§ **EXERCISE BRIEF**: Reproduce the closing run of lines below verbatim, from the line that contains "Click the checkmark" up to and including the final line.

§ **INFORMATION**:
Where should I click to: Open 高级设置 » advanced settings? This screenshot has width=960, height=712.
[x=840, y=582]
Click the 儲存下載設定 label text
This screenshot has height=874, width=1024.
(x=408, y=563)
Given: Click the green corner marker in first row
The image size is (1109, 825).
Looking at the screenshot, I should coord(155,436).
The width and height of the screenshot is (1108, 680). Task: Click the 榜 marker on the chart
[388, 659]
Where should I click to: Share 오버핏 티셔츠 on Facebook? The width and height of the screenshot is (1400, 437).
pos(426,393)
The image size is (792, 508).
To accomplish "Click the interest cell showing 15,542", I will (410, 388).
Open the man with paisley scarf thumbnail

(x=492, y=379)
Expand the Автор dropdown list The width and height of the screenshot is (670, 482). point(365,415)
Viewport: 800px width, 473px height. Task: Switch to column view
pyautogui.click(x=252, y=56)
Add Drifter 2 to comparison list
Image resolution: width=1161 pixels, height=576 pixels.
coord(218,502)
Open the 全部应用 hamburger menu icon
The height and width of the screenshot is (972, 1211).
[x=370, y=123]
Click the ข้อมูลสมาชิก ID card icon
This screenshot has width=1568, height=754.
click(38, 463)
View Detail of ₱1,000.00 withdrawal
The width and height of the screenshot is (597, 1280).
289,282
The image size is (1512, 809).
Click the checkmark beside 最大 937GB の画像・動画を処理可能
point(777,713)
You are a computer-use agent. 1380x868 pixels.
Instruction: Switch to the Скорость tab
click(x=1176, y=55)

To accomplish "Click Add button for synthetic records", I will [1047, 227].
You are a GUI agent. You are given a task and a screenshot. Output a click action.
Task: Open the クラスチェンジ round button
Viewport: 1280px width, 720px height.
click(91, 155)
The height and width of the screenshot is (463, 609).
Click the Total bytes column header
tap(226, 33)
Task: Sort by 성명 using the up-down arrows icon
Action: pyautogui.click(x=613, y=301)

§ **RESPONSE AREA**:
Click the checkmark beside 最大 937GB の画像・動画を処理可能
point(777,713)
You are a computer-use agent. 1380x868 pixels.
Instruction: Switch to the Скорость tab
click(x=1176, y=55)

To accomplish "Click Add button for synthetic records", I will [1047, 227].
You are a GUI agent. You are given a task and a screenshot. Output a click action.
Task: Open the クラスチェンジ round button
Viewport: 1280px width, 720px height.
click(91, 155)
The height and width of the screenshot is (463, 609).
Click the Total bytes column header
tap(226, 33)
Task: Sort by 성명 using the up-down arrows icon
Action: pyautogui.click(x=613, y=301)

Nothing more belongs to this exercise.